Records for this task: Begin
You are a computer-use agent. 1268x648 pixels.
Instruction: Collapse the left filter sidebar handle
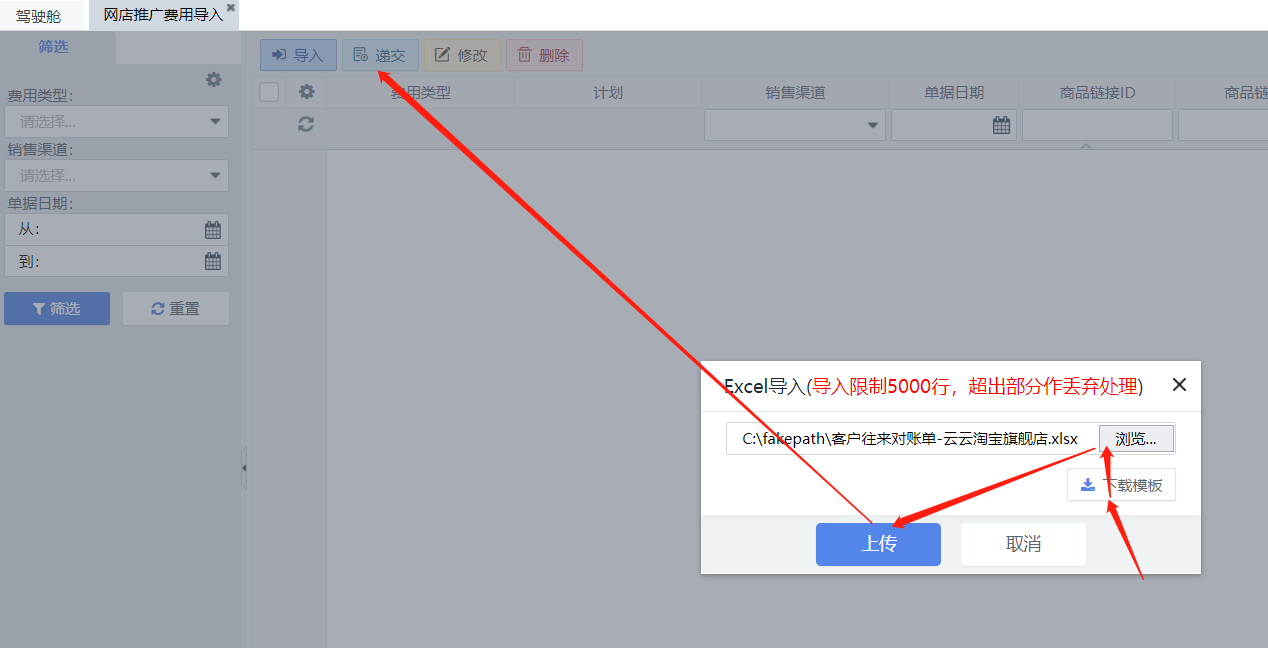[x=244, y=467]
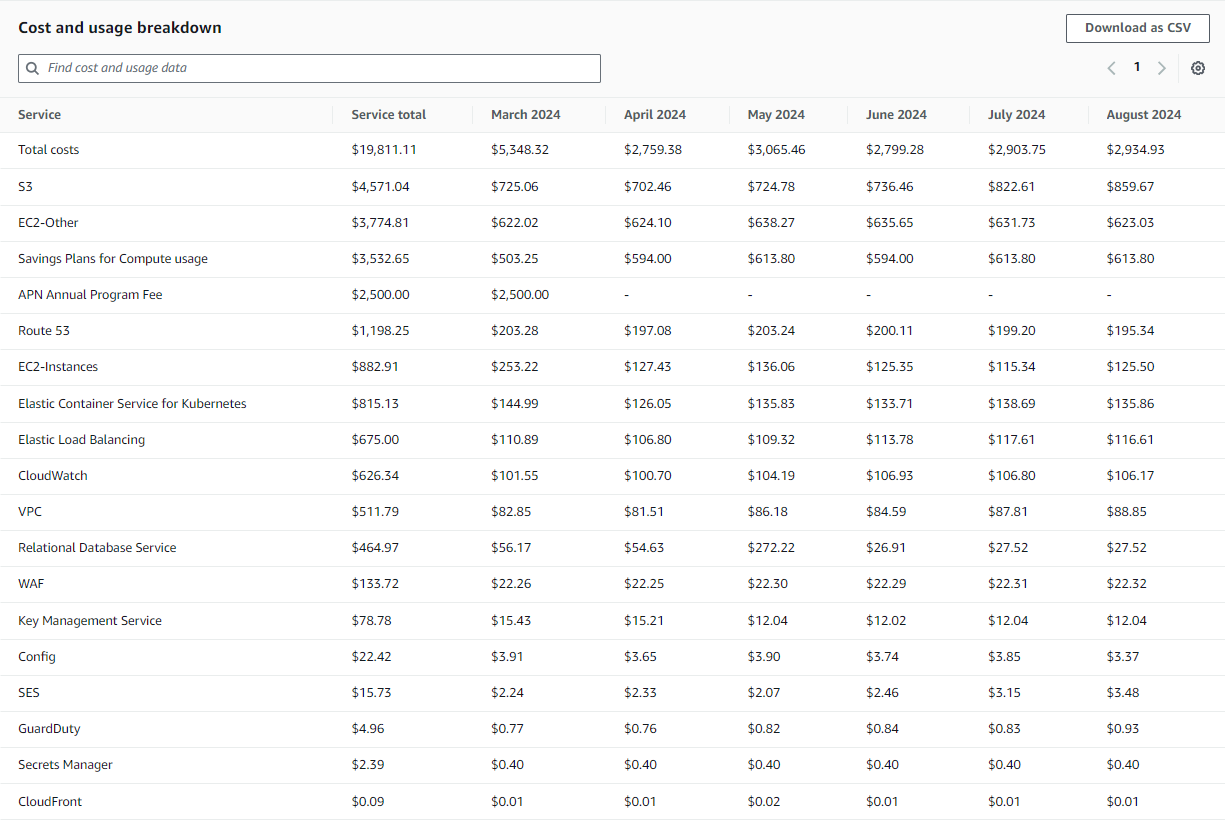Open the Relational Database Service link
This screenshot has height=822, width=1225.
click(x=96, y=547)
Records for this task: End
» **What you will do**: Retype, word for word, the line containing "Instruction: Collapse the" and each line after it through the end of the data, leaving any picture out.

» **Solution for this exercise**:
Instruction: Collapse the left filter sidebar handle
[x=244, y=467]
Open the Relational Database Service link
This screenshot has height=822, width=1225.
click(x=96, y=547)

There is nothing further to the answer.